The thing that most all “traditional” movie commentaries had in common is that they added something new to the movie-watching experience. Audiences rarely watched movies for the first time with a commentary track, so filmmakers had to be sure to include content in their commentaries that ensured they were worth listening to. Actors may have explained how they prepared for a role or how many takes something took, and directors may have spoken on what cameras they used for a scene or how they might have achieved certain effets. It was all about giving information that made watching the film just a little bit different or more interesting than the first time.
However, around the same time, a different kind of movie commentary began to become popular: comedic ones. Led by the cult television hit Mystery Science Theater 3000, a new subgenre of commentaries began to become popular — one where, instead of explaining the film’s origins or describing what’s happening in it, the hosts made jokes or performed improvisational comedy in relation to what they saw on screen. In Mystery Science Theater 3000, characters riffed over B-movie footage or old educational films, almost always completely changing the context of the original footage for comedic effect. This was a new kind of art all on its own, and shows like Mystery Science Theater helped to lay the groundwork for the immensely popular would of comedic movie commentaries today. This, alongside the rise in commentaries from non-filmmakers like those from famed critic Roger Ebert, was just a preview of what was to come, as it shows how movie commentaries slowly started shifting away from directors or actors to other content creators and movie-goers themselves.

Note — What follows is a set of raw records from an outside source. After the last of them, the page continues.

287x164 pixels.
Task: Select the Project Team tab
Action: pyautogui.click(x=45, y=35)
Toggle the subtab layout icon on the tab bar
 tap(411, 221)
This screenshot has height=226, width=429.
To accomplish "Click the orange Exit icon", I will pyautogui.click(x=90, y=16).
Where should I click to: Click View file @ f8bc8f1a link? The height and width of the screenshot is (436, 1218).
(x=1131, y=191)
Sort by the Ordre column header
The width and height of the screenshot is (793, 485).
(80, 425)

Then, something changed the world of movie commentaries forever: the internet. Now, with online access, anyone could make movie commentaries and share them with an audience. This opened up all sorts of possibilities. Firstly, it made the traditional, director-focussed commentary more easily accessible as the tracks were no longer hidden behind DVD or Laserdisc purchases. However, it also made comedic and amatuer commentaries all the more easy to make and share. Comedians and podcasters all across the globe were now able to get together, joke over their favorite movies, and distribute those tracks for free. Drinking games and Mystery Science Theater clones abounded, and it wasn’t long before podcast fans all around the world were able to feel like their favorite hosts were in the room watching their favorite movies with them.

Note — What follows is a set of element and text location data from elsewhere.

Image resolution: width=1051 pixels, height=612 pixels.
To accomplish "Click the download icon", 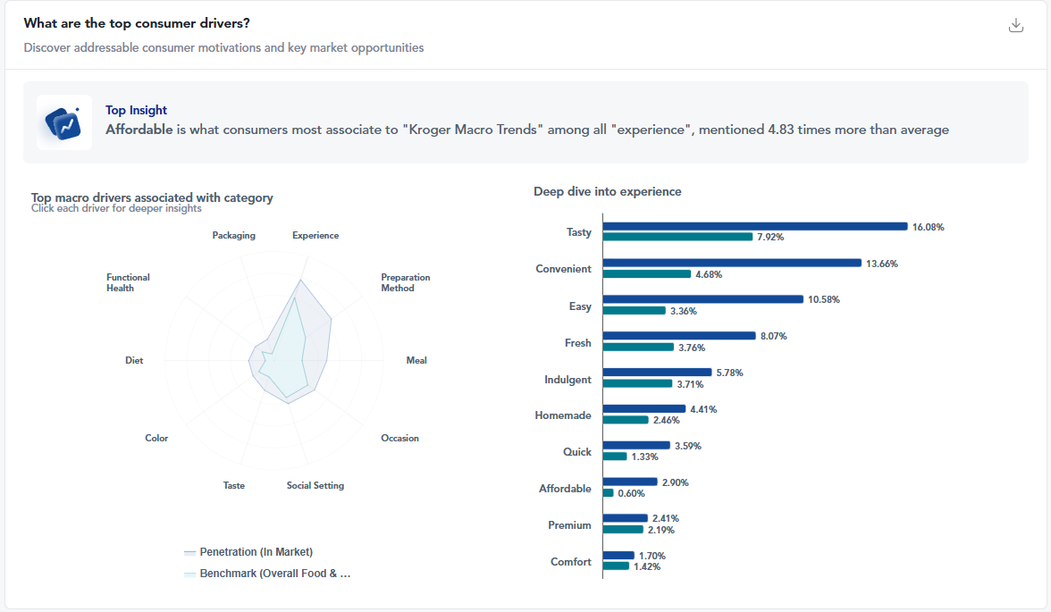I will pos(1015,25).
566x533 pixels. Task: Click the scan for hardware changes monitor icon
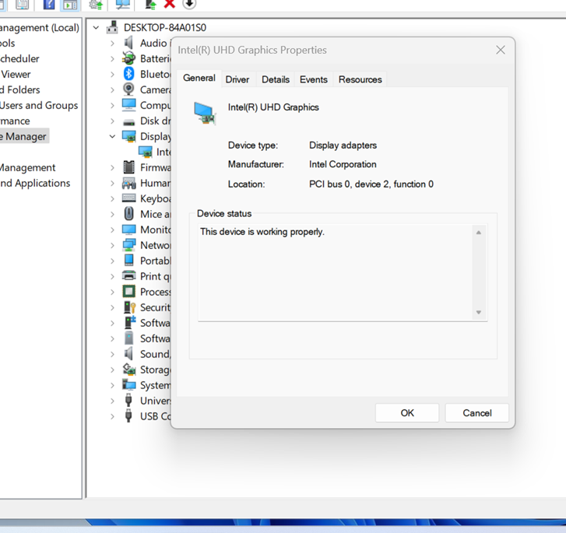pyautogui.click(x=122, y=5)
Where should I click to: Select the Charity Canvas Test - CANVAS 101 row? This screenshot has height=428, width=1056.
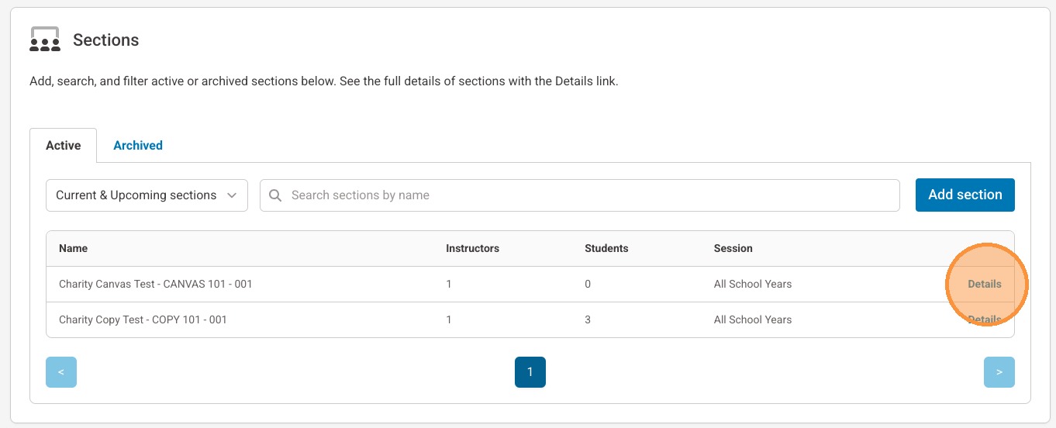[156, 284]
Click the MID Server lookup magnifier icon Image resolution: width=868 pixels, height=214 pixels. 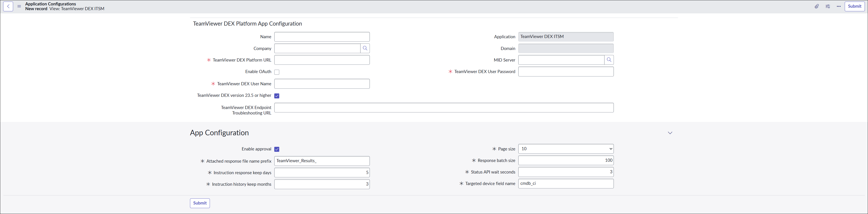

Now, in 2021 with platforms like Revid, any content creator with basic audio equipment can record and share movie commentaries directly with their audience. And, while in the initial days of internet commentary tracks one had to carefully line up the starting points of the film and commentary, even that is no longer a barrier. Featuring a browser addon that monitors the current position of a streamed movie and automatically adjusts the commentary to ensure the two are synchronized, platforms like Revid have made the already simple process of sharing movie commentaries all the more easy.
Movie commentaries have come a long way since their beginning on the DVD, but they are still an fascinating, engaging and fun way to interact with your favorite movies, filmmaker and content creators online. We encourage you to look for commentaries for your favorite movies or from your favorite creators and then, if you’re up for it, consider making one yourself!